The crowning of Miss Oregon was a big event, at a time when Miss Seaside served as hostess of the event.

“I got to sit on the stage but didn’t have to do anything but enjoy the event,” Lee, Miss Seaside of 1957, said. “The year I was Miss Seaside, I got to accompany Miss Oregon all around the state. Why? Don’t ask me — I didn’t represent anything but Seaside. But boy, did I spread Seaside around!”

While many of the classes of 1957 and 1958 migrated, others remained or later came back.

Price moved to Wisconsin, Minnesota, Canada, part-time Canada, part-time Mexico.

Brenneman went away for almost 30 years before returning to Seaside. “It’s like salmon coming back,” Brenneman said. “The family house is here. It’s when you want a little slower pace in your life and to take it a little bit differently.”

Judy Wrenn Carder and her husband, Al Carder, lived in eastern Washington for 25 years. When Al retired, they returned to the beach. “We’ve been back here for 17 years and just love it,” she said.

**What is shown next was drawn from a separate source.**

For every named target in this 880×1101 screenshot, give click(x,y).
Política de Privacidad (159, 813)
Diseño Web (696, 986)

“You don’t really let go of it,” Elliott put in. “One of my classmates, Judy Paulson, said ‘We all come home to die like elephants.’”

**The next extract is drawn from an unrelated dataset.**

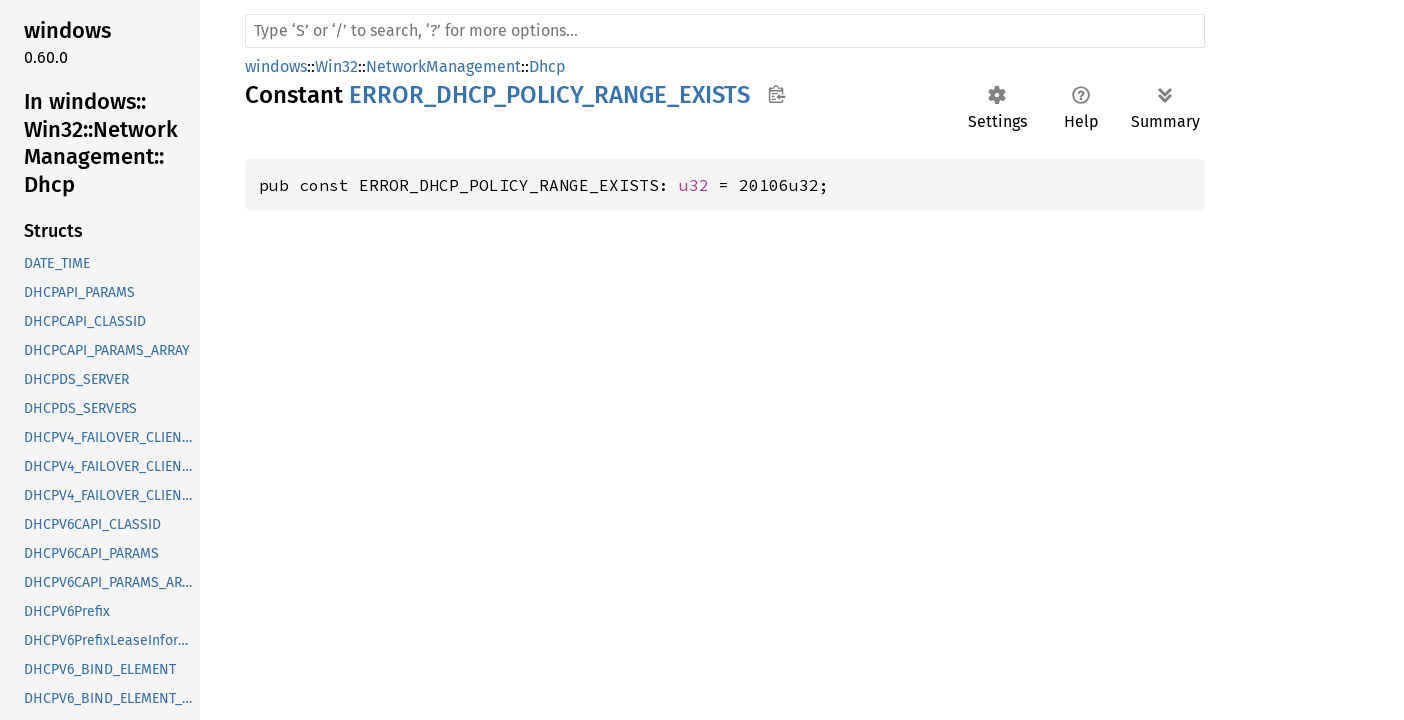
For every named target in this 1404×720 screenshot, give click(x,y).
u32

Price said she at one point considered returning to Seaside, but found that the cost of living had risen and there wasn’t much in the way of jobs. She eventually settled in the Queen Charlotte Islands in British Columbia, which she found “just like Seaside — trees, ocean, waves, and rocks, funky housing.”

Class members lamented some changes in Seaside — the lack of affordable housing and homelessness.

“We’re not dealing with our really needy people,” Brenneman said. “I think in the 1950s and ’60s we had better programs in place to help people.”

As a new campus goes up in Seaside’s Southeast Hills, classmates recalled that they were also in transition to a new high school building. Cost for the new building, paid for by a bond approved by voters, was $390,000.

In 1958, students attended classes in the old building as the new high school underwent construction.

“They had the windows open in spring, because of sawing, hammering and hollering,” Carl Larson, class of 1958, said. “It was quite a thing. I was thinking we had a new school already, but that thing is 60 years old.”

Price said she appreciates today’s Seaside campus relocation and the efforts by students, administration and staff. “Everything has been thought about, not just the school, and what it looks like, but the land and how things are being remediated. The kids came out of class and said, ‘I’m going to be there!’ They were so excited about it.”

“In my junior or senior year, the front of the entire high school fell on the front lawn,” Maine remembered. “It was brick and the whole brick front fell right in the front lawn. I remember this has got to be worth a few weeks off at least. They came and put big jacks on that entire brick panel and started cranking it up. We got out of school two lousy days. It was terrible.”

“It’s amazing we survived,” Brenneman laughed.

R.J. Marx is The Daily Astorian’s South County reporter and editor of the Seaside Signal and Cannon Beach Gazette.